• TEXTO EXTRAÍDO:
◇ ◇ ◇
Com a introdução do Processo Especial de Revitalização no Código da Insolvência e Recuperação de Empresas, a satisfação dos direitos dos credores deixou de consistir no objectivo primordial, ou quase único, da liquidação do devedor, passando, desde então, a revitalização do devedor a consubstanciar, também, um fim a ter em conta no âmbito do Código da Insolvência e da Recuperação de Empresas, alterando-se, assim, o paradigma da legislação falimentar, conforme se retira da leitura da exposição de motivos da proposta de lei que deu lugar à referenciada Lei n.º 16/2012 (Proposta de Lei n.º 39/XII, de 30/12/2011, da Presidência do Conselho de Ministros), e se realça no Acórdão da Relação do Porto, de 30/09/2013 (proferido no proc. 4819/12.1TBSTS-A.P1, disponível, como os demais citados, sem outra referência, em www.dgsi.pt).
Querendo lançar mão do referido processo, o devedor apresenta-se ao tribunal competente acompanhado da declaração de recuperabilidade prevista no artigo 17-A, manifestando a vontade de iniciar negociações com os seus credores, acompanhado de, pelo menos, um dos seus credores, tudo documentado por declaração escrita e juntando todos os elementos previstos no artigo 24º do Código da Insolvência e da Recuperação de Empresas (cf. n.º 1 e n.º 2, alínea b), do artigo 17-C).
Notificado do despacho de nomeação do administrador judicial provisório, a que se refere a alínea a) do n.º 3 do artigo 17º-C do Código da Insolvência e da Recuperação de Empresas, o devedor comunica, de imediato e por meio de carta registada, a todos os seus credores que não hajam subscrito a declaração mencionada no n.º 1 do mesmo preceito, que deu início a negociações com vista à sua revitalização, convidando-os a participar, caso assim o entendam, nas negociações em curso e informando que a documentação a que se refere o n.º 1 do art.º 24º se encontra patente na secretaria do tribunal, para consulta (cf. n.º 1 do artigo 17º-D). Os credores dispõem de 20 dias contados da publicação no portal Citius do despacho a que se refere a alínea a) do n.º 3 do art.º 17º-D para reclamar créditos, devendo as reclamações ser remetidas ao administrador judicial provisório, que, no prazo de cinco dias, elabora uma lista provisória de créditos (n.º 2). A lista provisória de créditos é imediatamente apresentada na secretaria do tribunal e publicada no portal Citius, podendo ser impugnada no prazo de cinco dias úteis e dispondo o juiz, em seguida, de idêntico prazo para decidir sobre as impugnações formuladas (n.º 3).
◇ ◇ ◇
• LINHAS DE DADOS:
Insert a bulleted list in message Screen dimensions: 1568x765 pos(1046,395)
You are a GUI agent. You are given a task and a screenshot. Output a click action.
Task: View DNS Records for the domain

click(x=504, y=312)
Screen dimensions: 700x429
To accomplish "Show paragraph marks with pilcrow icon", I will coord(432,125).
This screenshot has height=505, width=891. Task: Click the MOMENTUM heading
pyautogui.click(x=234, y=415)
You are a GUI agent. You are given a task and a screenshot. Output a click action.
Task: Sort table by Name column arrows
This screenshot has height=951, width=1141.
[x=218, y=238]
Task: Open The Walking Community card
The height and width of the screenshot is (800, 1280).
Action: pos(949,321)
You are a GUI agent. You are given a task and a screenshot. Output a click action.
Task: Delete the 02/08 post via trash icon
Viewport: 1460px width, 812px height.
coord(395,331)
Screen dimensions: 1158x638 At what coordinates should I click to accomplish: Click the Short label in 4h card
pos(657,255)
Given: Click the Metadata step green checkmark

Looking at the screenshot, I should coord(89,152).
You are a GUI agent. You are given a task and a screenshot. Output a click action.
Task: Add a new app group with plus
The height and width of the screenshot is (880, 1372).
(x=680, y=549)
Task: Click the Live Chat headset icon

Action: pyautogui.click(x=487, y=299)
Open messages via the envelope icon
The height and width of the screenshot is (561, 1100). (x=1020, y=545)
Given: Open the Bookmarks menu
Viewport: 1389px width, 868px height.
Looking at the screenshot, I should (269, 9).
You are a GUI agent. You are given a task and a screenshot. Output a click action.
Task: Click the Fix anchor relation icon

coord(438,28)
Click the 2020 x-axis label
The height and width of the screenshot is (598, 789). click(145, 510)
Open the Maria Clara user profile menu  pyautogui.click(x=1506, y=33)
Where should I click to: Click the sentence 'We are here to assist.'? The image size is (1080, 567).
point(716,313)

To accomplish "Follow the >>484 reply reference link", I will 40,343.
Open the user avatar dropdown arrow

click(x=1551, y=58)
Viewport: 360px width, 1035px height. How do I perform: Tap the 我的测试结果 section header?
◇ ◇ ◇
• TAREFA A RESOLVER: Devolva, sem qualquer alteração, o trecho do texto sobre o Processo Especial de Revitalização que começa pelas palavras que contêm "Com a introdução" e termina em "referência, em www.dgsi.pt).".

• EM RESPOSTA:
Com a introdução do Processo Especial de Revitalização no Código da Insolvência e Recuperação de Empresas, a satisfação dos direitos dos credores deixou de consistir no objectivo primordial, ou quase único, da liquidação do devedor, passando, desde então, a revitalização do devedor a consubstanciar, também, um fim a ter em conta no âmbito do Código da Insolvência e da Recuperação de Empresas, alterando-se, assim, o paradigma da legislação falimentar, conforme se retira da leitura da exposição de motivos da proposta de lei que deu lugar à referenciada Lei n.º 16/2012 (Proposta de Lei n.º 39/XII, de 30/12/2011, da Presidência do Conselho de Ministros), e se realça no Acórdão da Relação do Porto, de 30/09/2013 (proferido no proc. 4819/12.1TBSTS-A.P1, disponível, como os demais citados, sem outra referência, em www.dgsi.pt).